__ABOUT THIS EXERCISE__.
Go through the entries below and print, exactly, the lines starting at the one with "You are a GUI agent. The screenshot is 430×2318." and ending at the one with "PIXNET (143, 2027)", keeping both ends and no others.

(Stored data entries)
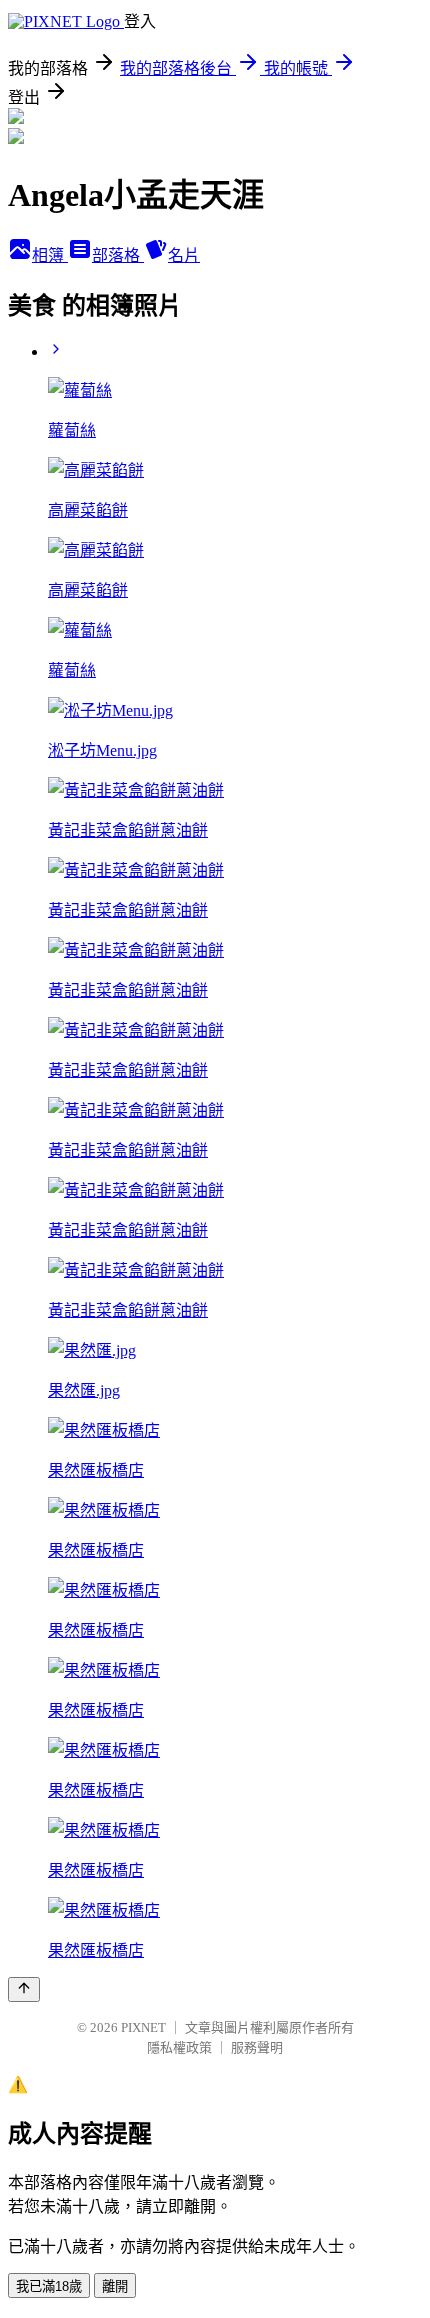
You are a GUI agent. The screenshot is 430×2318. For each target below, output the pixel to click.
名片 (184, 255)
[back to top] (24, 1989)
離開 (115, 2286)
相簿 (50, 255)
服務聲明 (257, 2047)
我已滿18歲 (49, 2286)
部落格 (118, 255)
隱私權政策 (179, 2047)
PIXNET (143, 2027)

---

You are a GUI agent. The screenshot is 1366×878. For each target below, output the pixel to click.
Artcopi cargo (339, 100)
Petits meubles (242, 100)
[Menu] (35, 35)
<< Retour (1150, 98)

__SOLUTION BELOW__.
You are a GUI agent. The screenshot is 430×2318. For each target below, output the pixel to click.
名片 (184, 255)
[back to top] (24, 1989)
離開 (115, 2286)
相簿 (50, 255)
服務聲明 (257, 2047)
我已滿18歲 (49, 2286)
部落格 (118, 255)
隱私權政策 (179, 2047)
PIXNET (143, 2027)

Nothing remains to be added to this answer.